MDFactoryMDFactory
Developer Guide

Adding Parametrization Methods

How to add new force field parametrization interfaces to MDFactory

This guide explains how to add support for new force field parametrization methods in MDFactory.

Currently, MDFactory only supports GROMACS as an MD engine. When adding a new parametrization method, you'll implement it for GROMACS first. Support for other engines can be added later following the same patterns.

Architecture overview

The parametrization system consists of three main components:

  1. Config models (mdfactory/models/parametrization.py): Define configuration options
  2. Parametrize functions (mdfactory/parametrize.py): Generate parameters from species
  3. Parameter sets (GromacsSingleMoleculeParameterSet): Store generated parameters

Step 1: Create a configuration model

First, define a Pydantic model for your parametrization configuration in mdfactory/models/parametrization.py:

from pydantic import BaseModel, ConfigDict, Field

class MyForceFieldConfig(BaseModel):
    """Configuration for MyForceField parametrization."""

    model_config = ConfigDict(extra="forbid", frozen=True)

    forcefield_version: str = Field(
        "1.0",
        description="Force field version to use",
    )
    charge_method: str = Field(
        "am1bcc",
        description="Partial charge assignment method",
    )
    # Add other configuration options as needed

Key requirements:

  • Use extra="forbid" to catch typos in config keys
  • Use frozen=True for immutability (enables hashing)
  • Provide sensible defaults
  • Add clear descriptions

Step 2: Update the union type

Add your config to the union type in GromacsSingleMoleculeParameterSet:

class GromacsSingleMoleculeParameterSet(BaseModel):
    model_config = ConfigDict(extra="forbid", frozen=True)
    moleculetype: str
    smiles: str
    parametrization: Literal["cgenff", "smirnoff", "myforcefield"]  # Add here
    parametrization_config: SmirnoffConfig | CgenffConfig | MyForceFieldConfig  # Add here
    itp: AbsoluteFilePath
    parameter_itp: Optional[AbsoluteFilePath]
    forcefield_itp: Optional[AbsoluteFilePath]
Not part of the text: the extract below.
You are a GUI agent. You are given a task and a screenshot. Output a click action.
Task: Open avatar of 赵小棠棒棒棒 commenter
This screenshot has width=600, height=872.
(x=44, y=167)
Step 3: Implement the parametrization function

Create the parametrization function in mdfactory/parametrize.py:

from .models.parametrization import MyForceFieldConfig, GromacsSingleMoleculeParameterSet
from .models.species import SingleMoleculeSpecies
from typing import Optional

def parametrize_myforcefield_gromacs(
    species: SingleMoleculeSpecies,
    config: Optional[MyForceFieldConfig] = None,
) -> GromacsSingleMoleculeParameterSet:
    """
    Parametrize a molecule using MyForceField.

    Parameters
    ----------
    species : SingleMoleculeSpecies
        The molecule species to parametrize.
    config : MyForceFieldConfig, optional
        Configuration options. Uses defaults if None.

    Returns
    -------
    GromacsSingleMoleculeParameterSet
        The parameter set with paths to generated files.
    """
    # Use defaults if no config provided
    if config is None:
        config = MyForceFieldConfig()

    # Set up cache directory
    # Structure: parameter_store/gromacs/myforcefield/{version}/{mol_hash}/
    version_hash = config.forcefield_version.replace(".", "_")
    pardir = config.parameter_store / "gromacs" / "myforcefield" / version_hash
    pardir.mkdir(parents=True, exist_ok=True)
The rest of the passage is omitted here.